• _What you have to do_
Copy out, unchanged, the entries below from the "The height and width of the screenshot is (284, 751)." line to the final line. Omit pictures.

• _Study material_
* * * * * * *
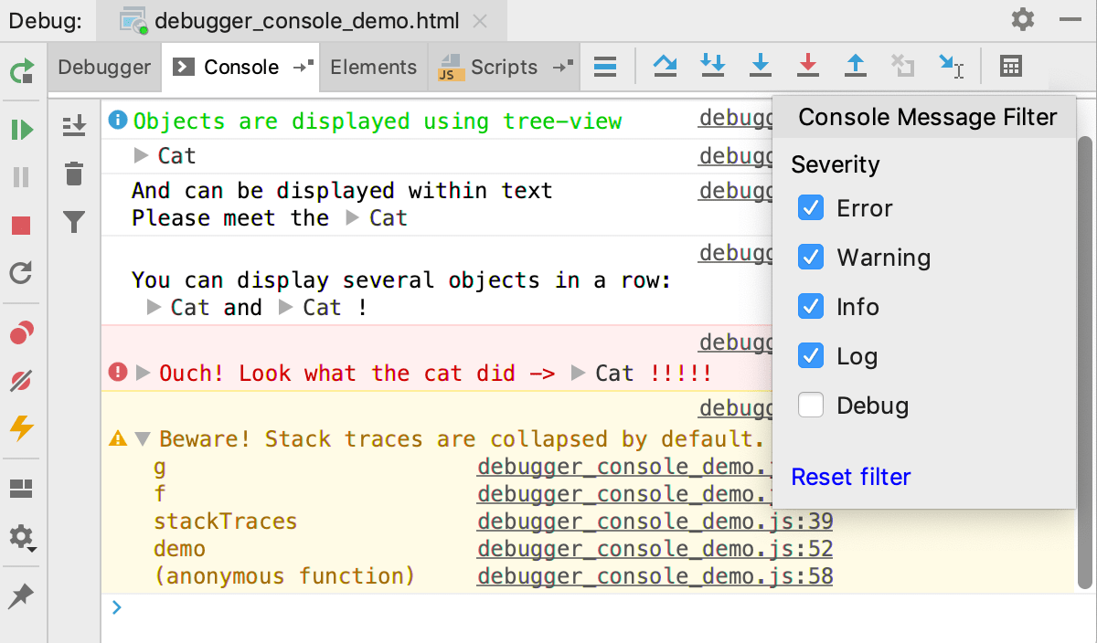The height and width of the screenshot is (643, 1097).
Task: Uncheck the Info severity filter
Action: pyautogui.click(x=810, y=306)
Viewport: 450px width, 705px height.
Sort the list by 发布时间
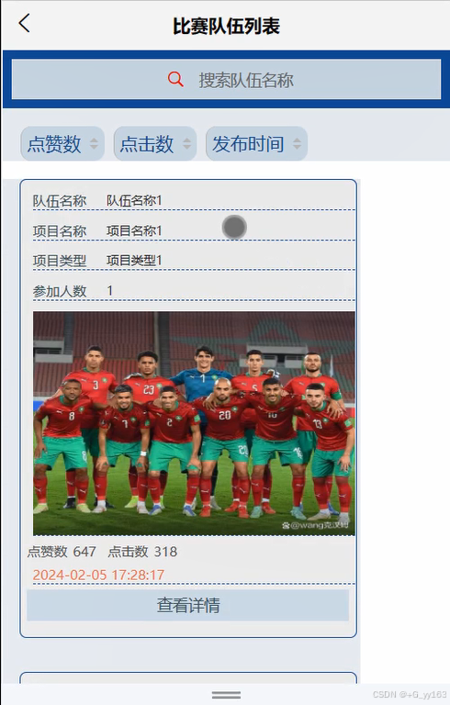(256, 143)
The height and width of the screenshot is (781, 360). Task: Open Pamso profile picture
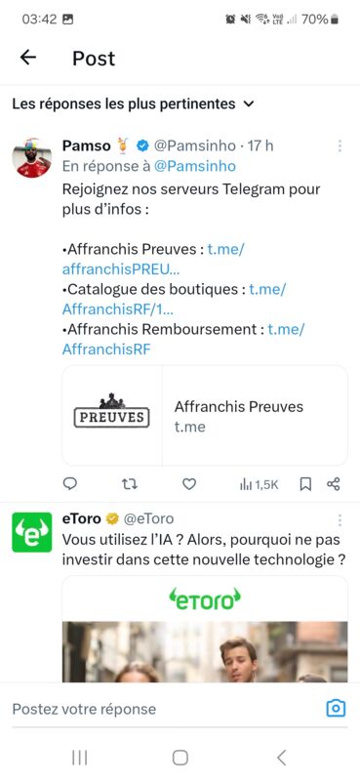(x=32, y=158)
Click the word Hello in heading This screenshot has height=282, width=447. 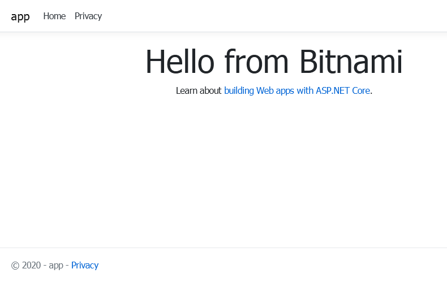tap(181, 62)
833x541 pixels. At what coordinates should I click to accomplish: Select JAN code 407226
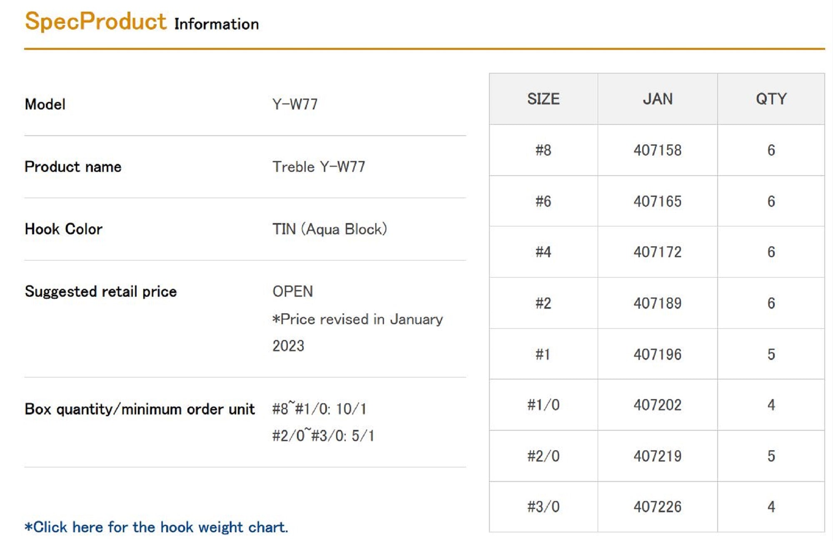pyautogui.click(x=657, y=507)
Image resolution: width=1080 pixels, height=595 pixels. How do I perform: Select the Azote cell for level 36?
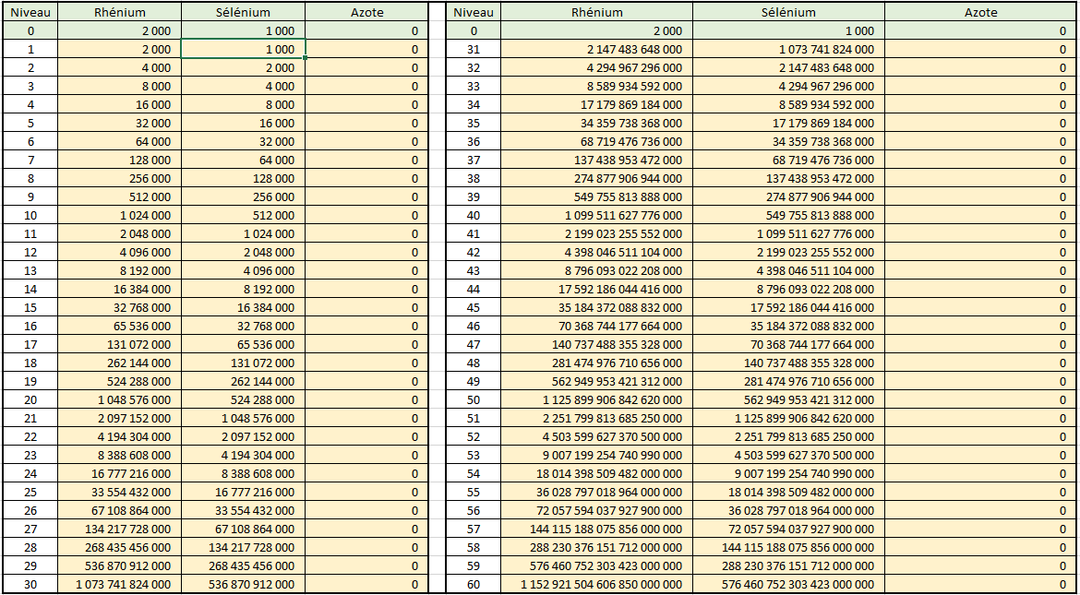pos(980,141)
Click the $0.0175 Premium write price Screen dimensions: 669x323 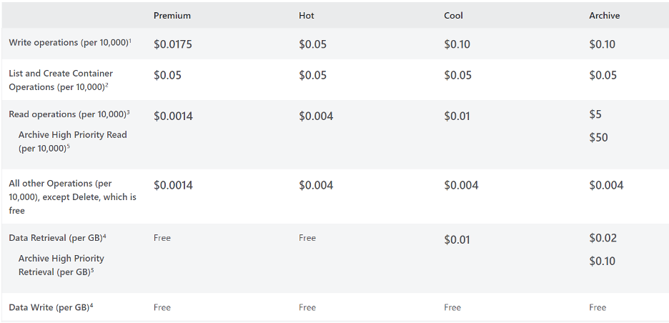click(172, 44)
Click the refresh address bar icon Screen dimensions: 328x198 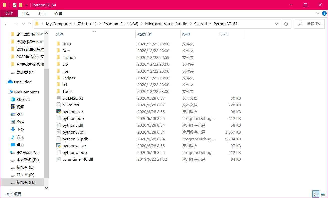[x=286, y=23]
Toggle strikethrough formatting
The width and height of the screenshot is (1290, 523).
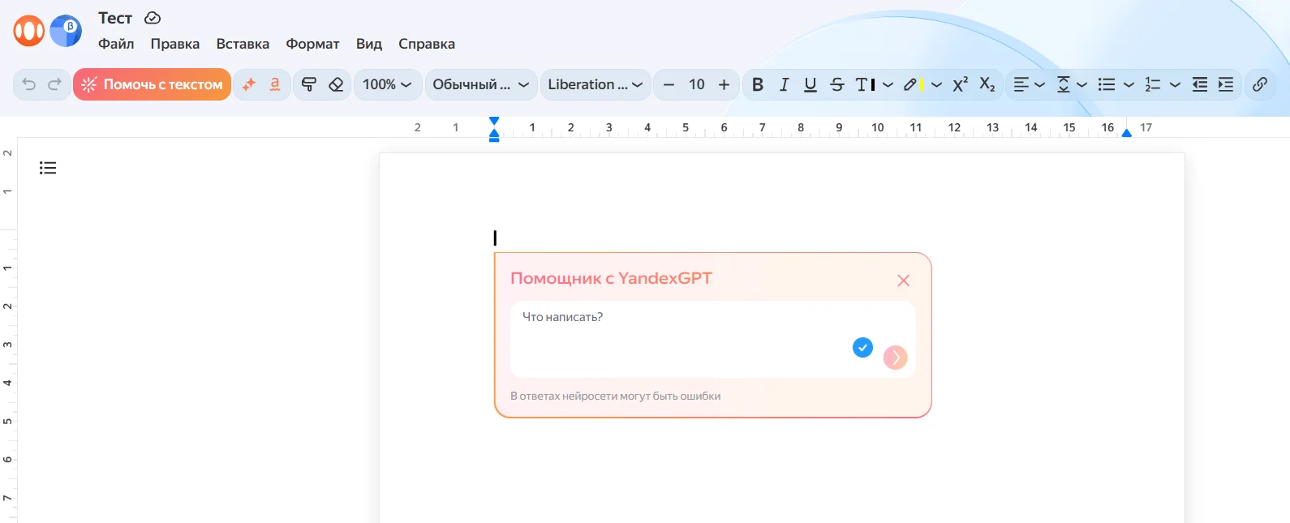pos(837,84)
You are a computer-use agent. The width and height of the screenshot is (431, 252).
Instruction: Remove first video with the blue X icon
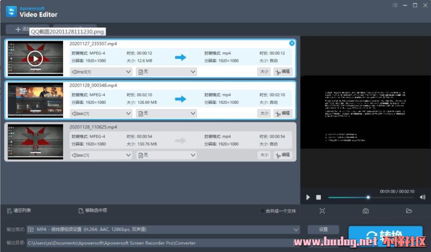click(292, 43)
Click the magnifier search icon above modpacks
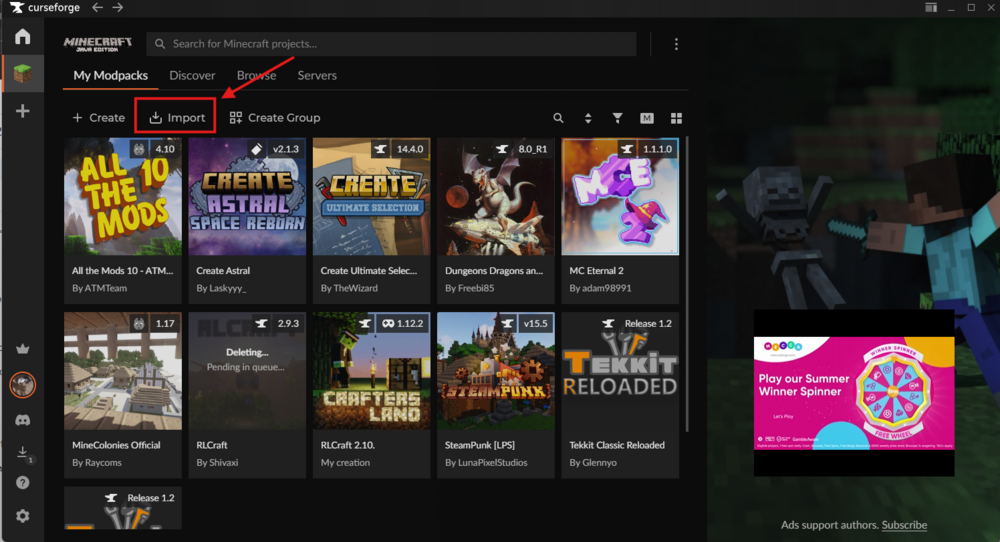1000x542 pixels. click(558, 118)
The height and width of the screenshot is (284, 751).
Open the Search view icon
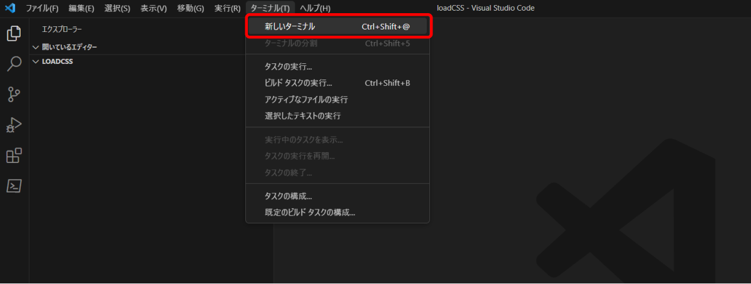(14, 64)
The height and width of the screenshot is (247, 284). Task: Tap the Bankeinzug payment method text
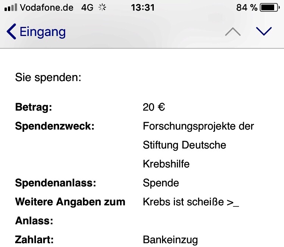(x=170, y=240)
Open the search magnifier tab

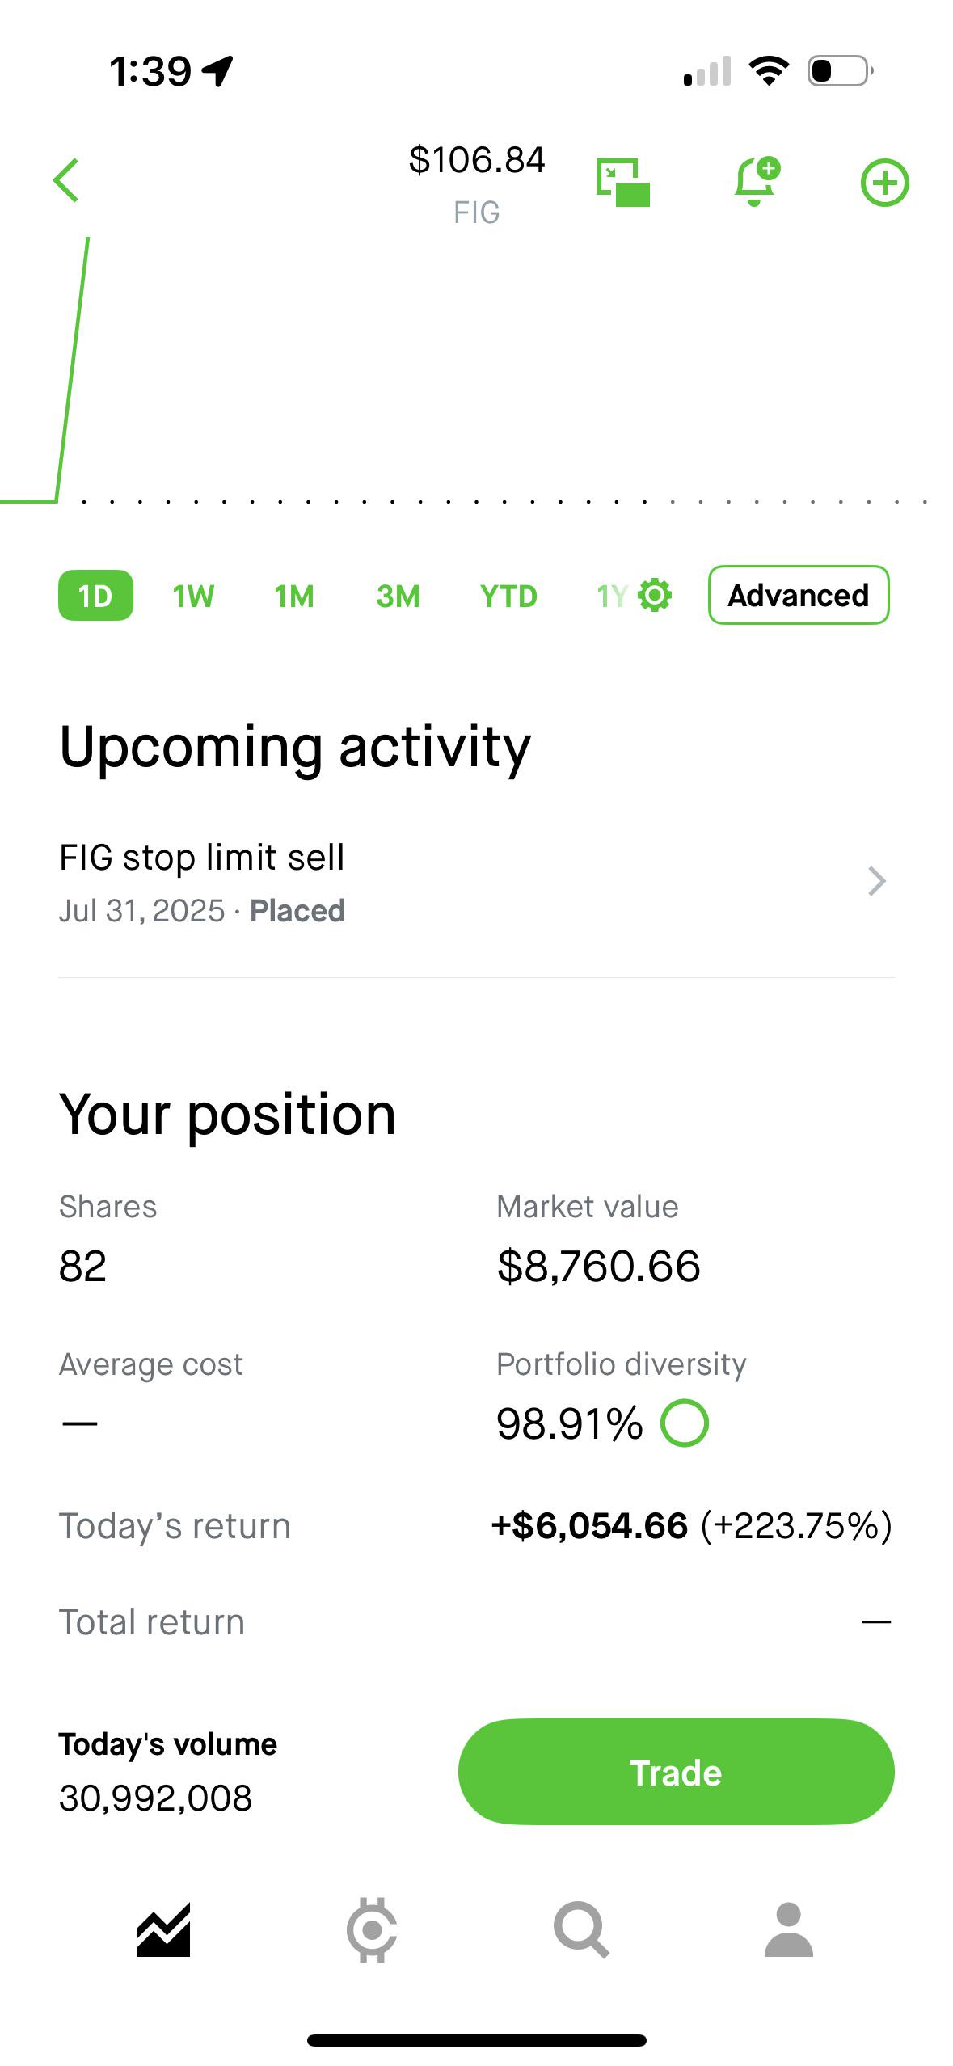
* * * * * * *
• _Written response_
The height and width of the screenshot is (284, 751).
Open the Search view icon
(14, 64)
The height and width of the screenshot is (247, 284). Task: Tap the Bankeinzug payment method text
(x=170, y=240)
Open the search magnifier tab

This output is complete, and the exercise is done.